O movimento democrática português é um grande movimento unitário, com uma ampla base de massas. Alargando e reforçando a unidade de todos os democratas sem discriminações, definindo uma orientação política justa, realizando um sério trabalho de organização, voltando-se decididamente para as massas, o movimento democrático está em condições de tomar a iniciativa política nas suas mãos.

Na luta pela solução do problema político português, o PCP e as forças antifascistas em geral não têm desprezado nenhumas possibilidades para abrir um caminho para a liberdade. Nem sequer as possibilidades legais e constitucionais, apesar da natureza fascista da Constituição e das leis. É o governo fascista (antes com Salazar, hoje com M. Caetano) que sempre e sistematicamente procurou fechar, com a repressão e a violação ou súbita alteração da Constituição e das leis, qualquer caminho para que o povo português possa defender os seus interesses, lutar pelas suas aspirações, decidir do seu destino.

As classes dominantes cometem um grave erro de cálculo ao pensarem que poderão eternamente sufocar, com a negação das liberdades mais elementares e com a repressão policial, a vontade do povo português de ter uma vida livre e independente, ao pensarem que poderão, contra a vontade do povo, contra os interesses do País, contra o irreversível movimento de libertação, continuar impunentemente três guerras criminosas em África, com o único objectivo de defender os interesses sórdidos dos grandes grupos monopolistas, à custa do sangue, do luto, das privações, dos sacrifícios, do povo português, designadamente da juventude.

A insistência do governo fascista na recusa das mais elementares liberdades, na repressão, nas guerras coloniais, significa a continuação da tranquilidade e insegurança e contém em si os germes de conflitos internos mais agudos e violentos. Posto fim à ditadura fascista, instauradas as liberdades, posto fim à guerra colonial, estará aberto o caminho para que o povo português possa resolver em paz as grandes problemas nacionais.

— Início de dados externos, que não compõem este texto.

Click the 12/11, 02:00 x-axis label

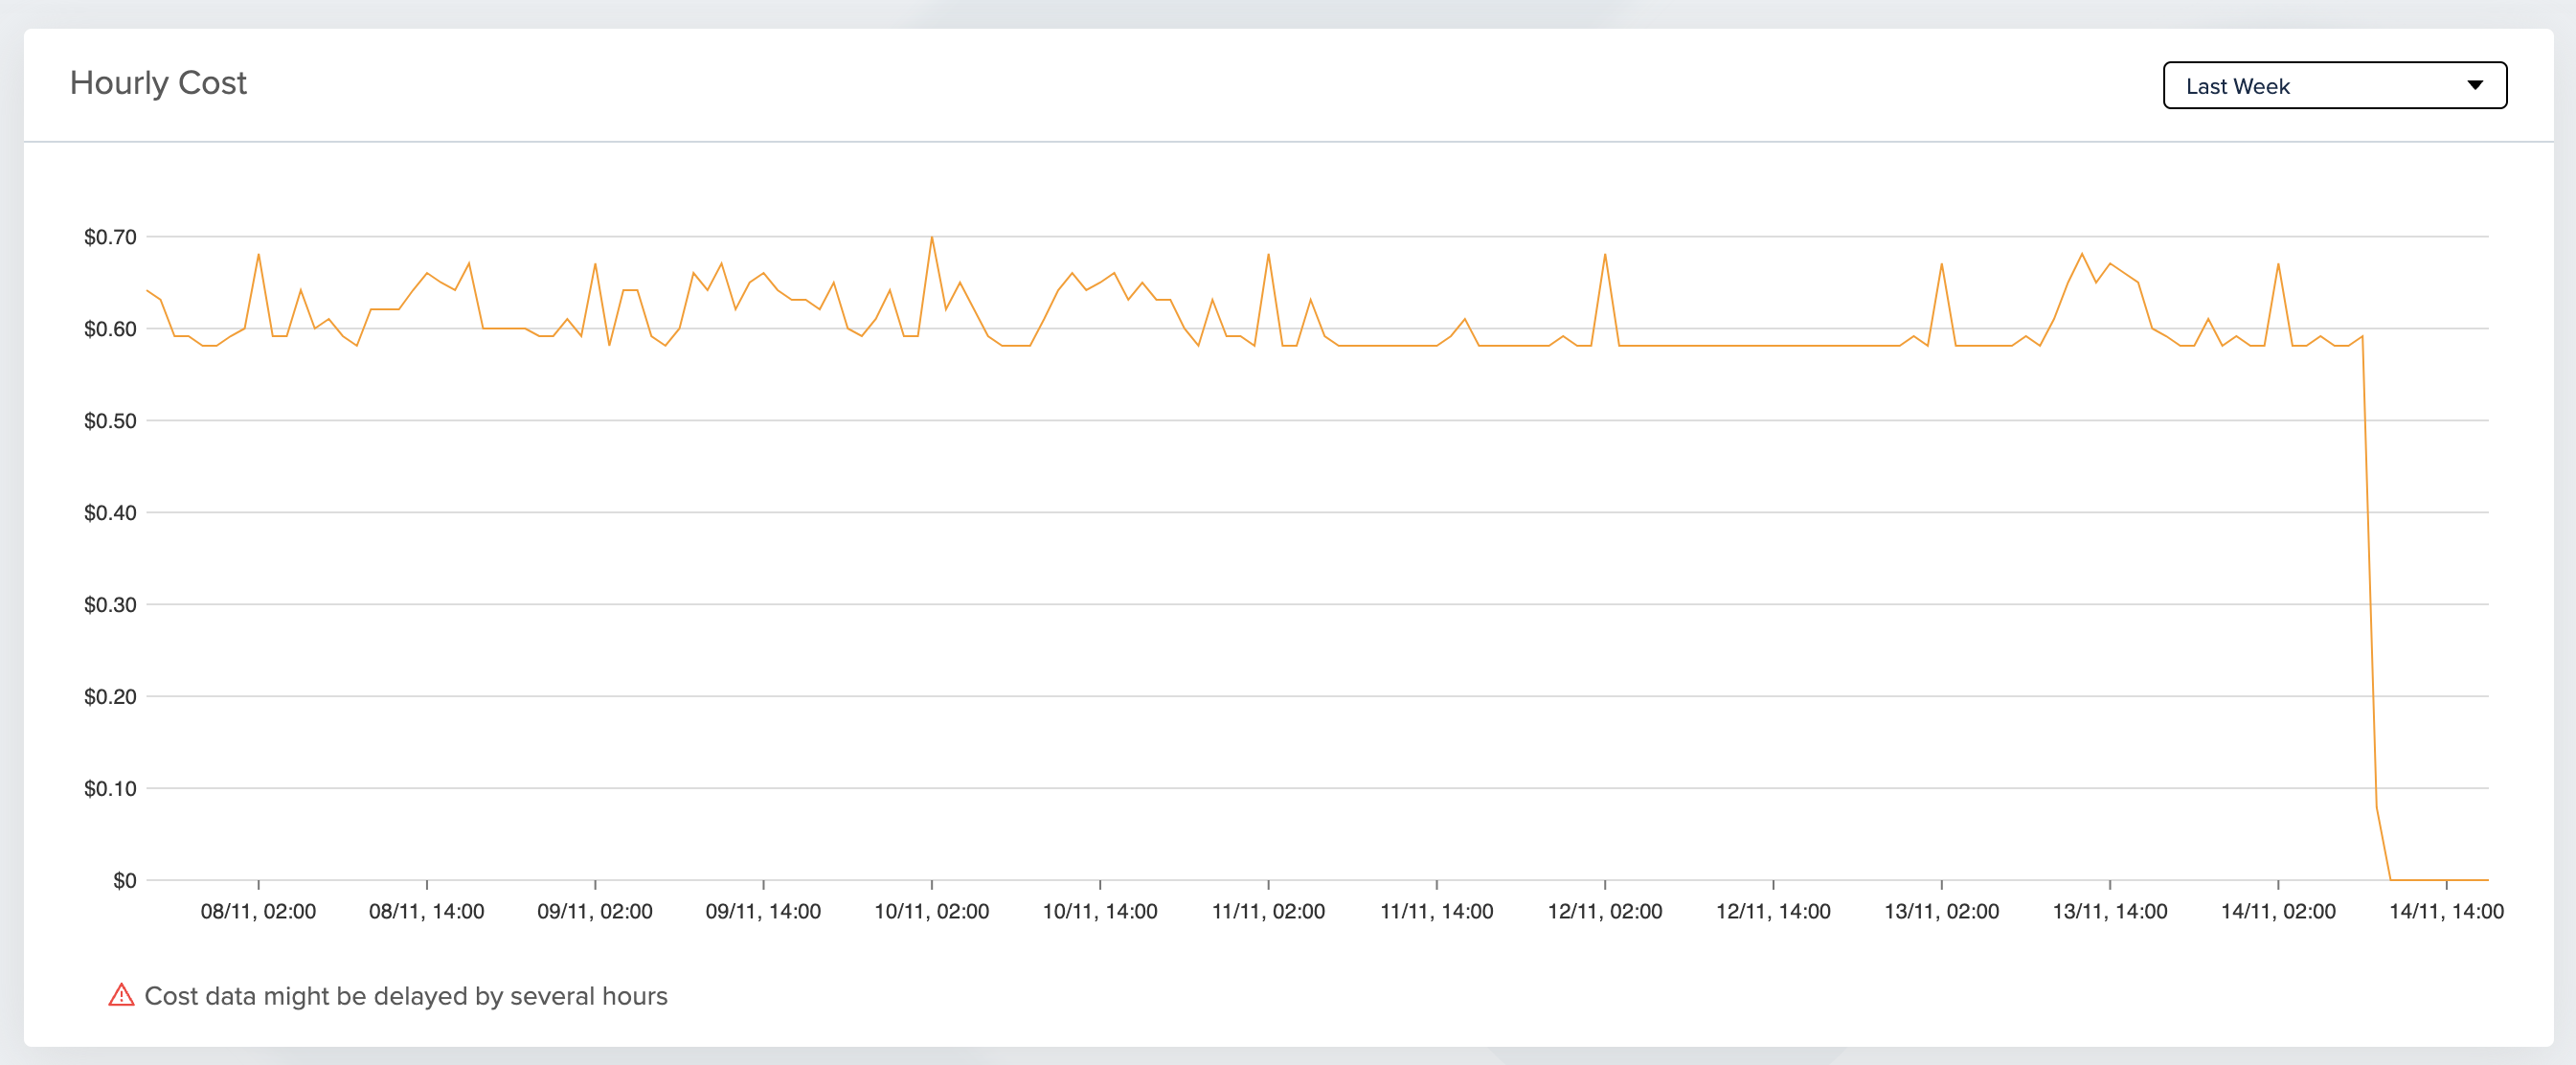[1604, 912]
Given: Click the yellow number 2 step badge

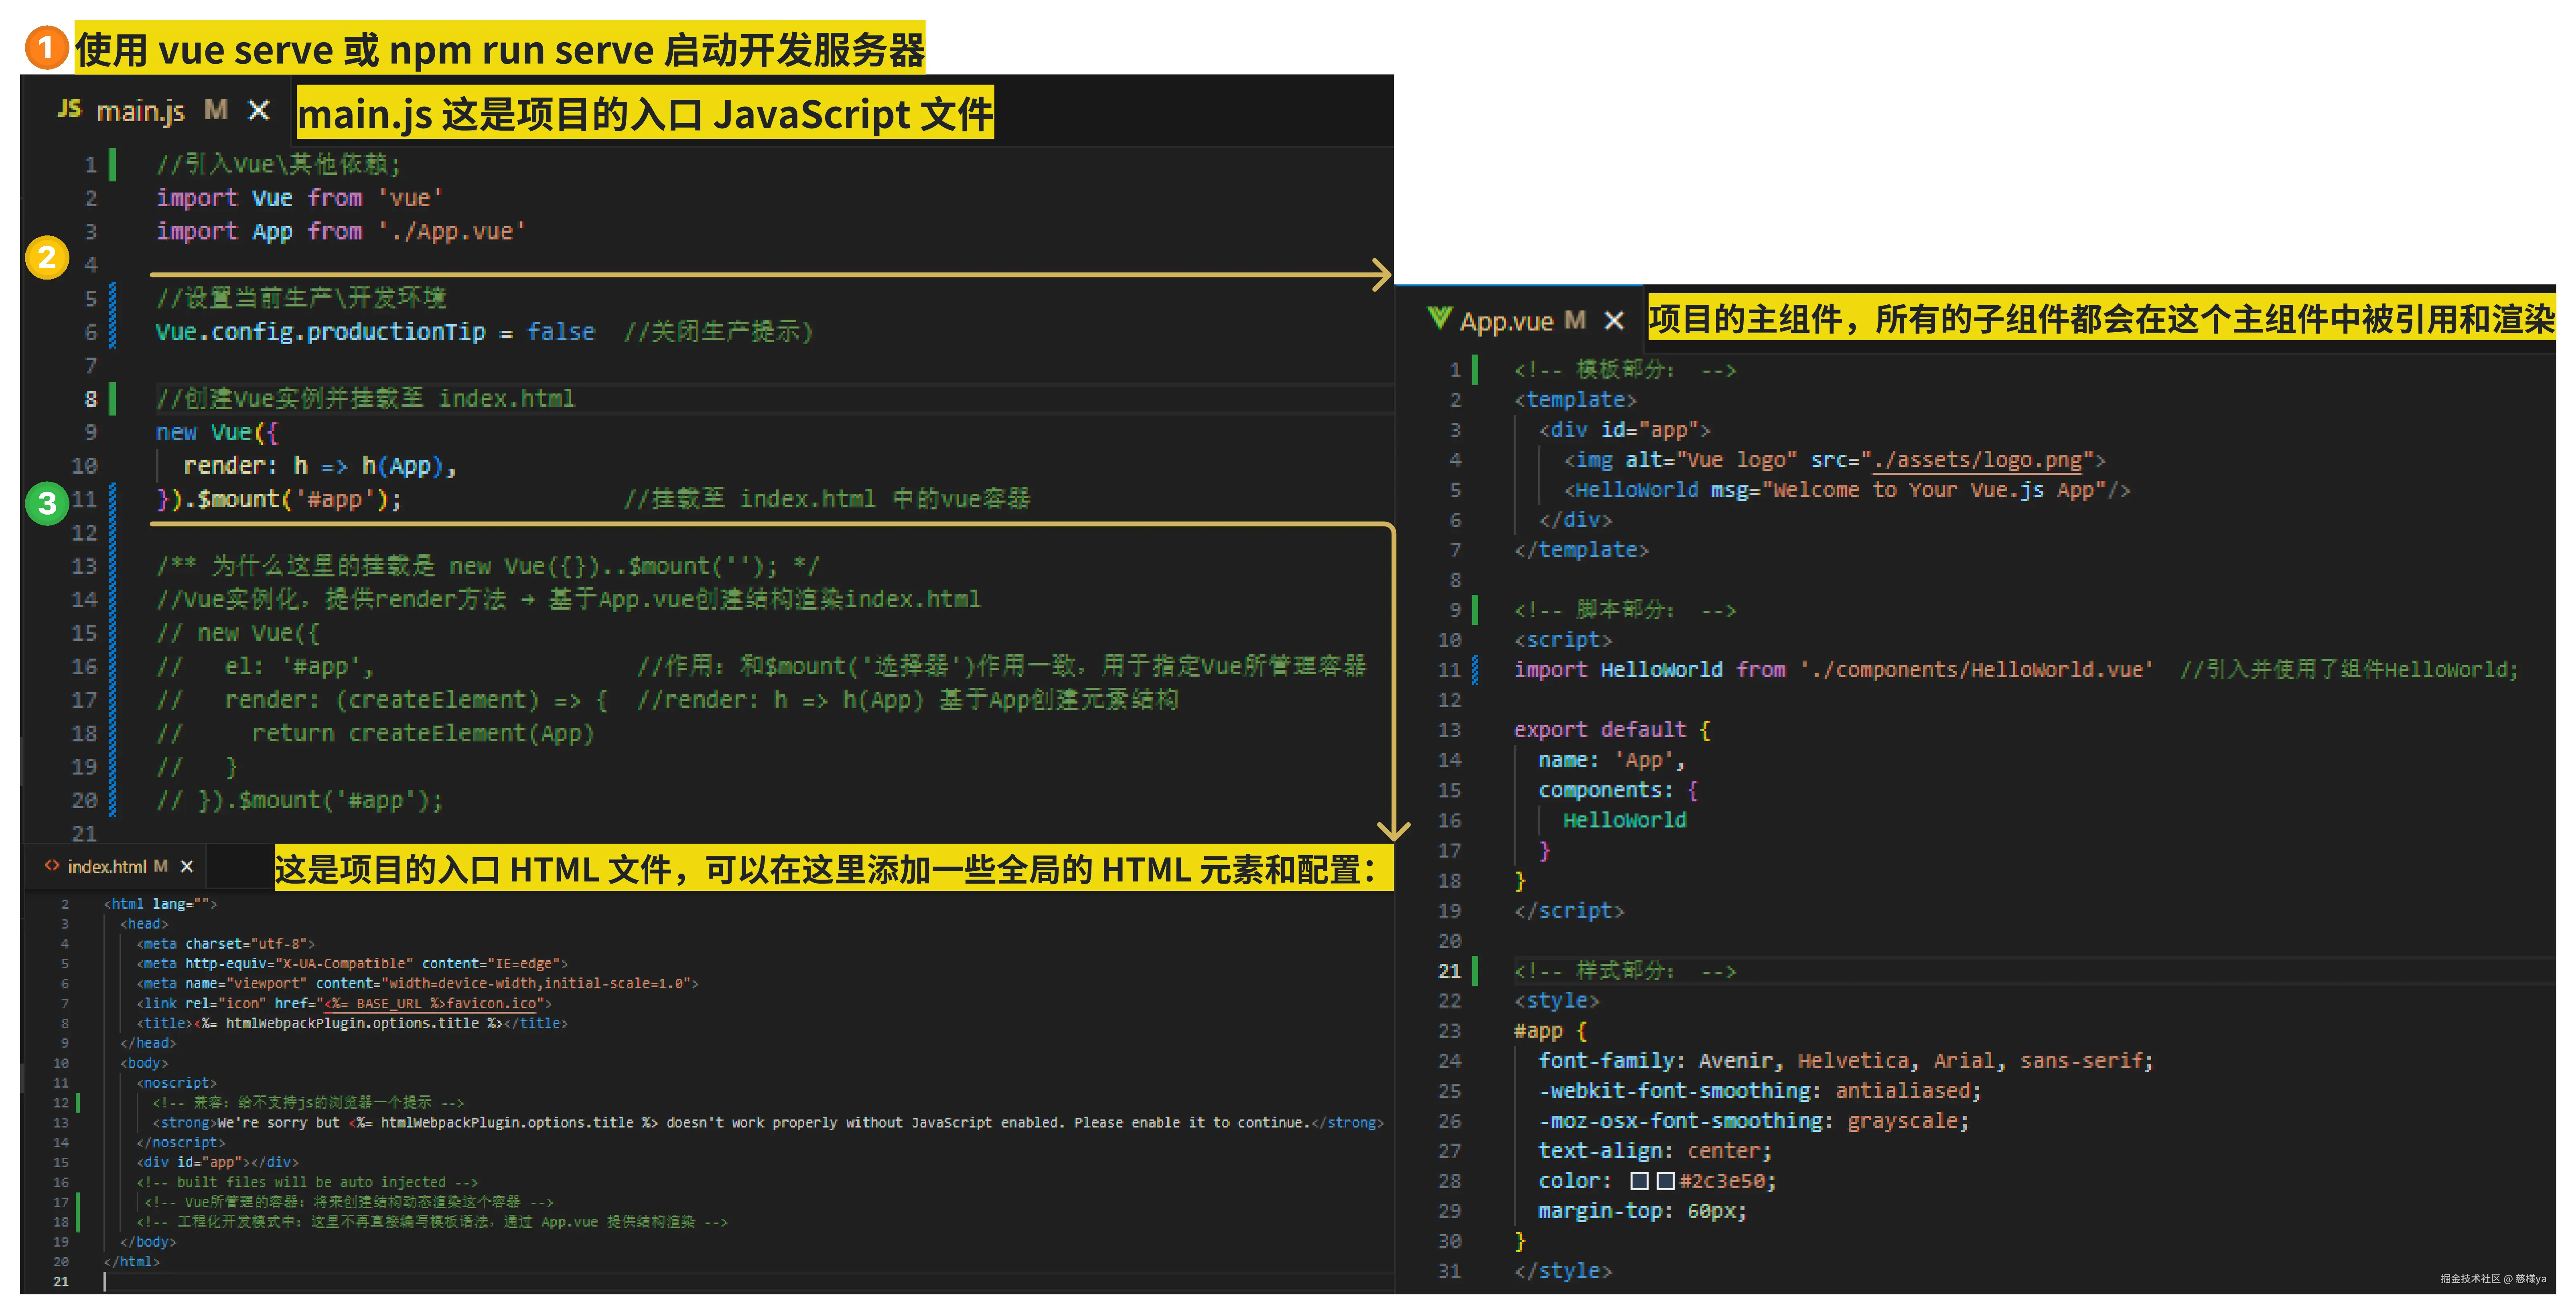Looking at the screenshot, I should (47, 257).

É de esperar que, ao desenvolvimento da luta popular, do movimento democrático, o governo responderá intensificando a repressão. Ao mesmo tempo, na política interna, na política colonial, na política externa, pocurará iludir os problemas, recorrendo à demagogia. A classe operária, o regime democrático, o movimento da juventude trabalhadora e estudantil, as forças antifascistas e anticolonialistas, Têm de preparar-se para fazer frente com sucesso à repressão, para desmascarar quaisquer medidas demagógicas e voltá-las mesmo em muitos casos contra o próprio regime.

Nas condições do fascismo, é necessário recorrer a formas de luta muito variadas. É necessário saber associá-las correntemente nuns casos, modificá-las ou substituí-las noutras casos, definir por vezes quais são as prioritárias em relação a tal ou tal objectivo, e ter sempre em conta a sua influência recíproca e a adesão que lhes dão as massas. A situação previsível para o ano corrente, com acentuadas e talvez súbitas mudanças de conjuntura, abriga a ter presentes estas experiências.

O regime debate-se em contradições e dificuldades crescentes. Desenha-se um novo fluxo da luta popular.

Estão criadas as condições essenciais para reforçar rapidamente as diversas formas de organização, para consolidar uma ampla e combativa unidade antifascista, para multiplicar, em todas as frentes, as lutas por objectivos concrectos, para preparar, com tenacidade, determinação e confiança, uma nova grande ofensiva contra a ditadura fascista, pelo pão, pelo fim da guerra colonial, pela liberdade.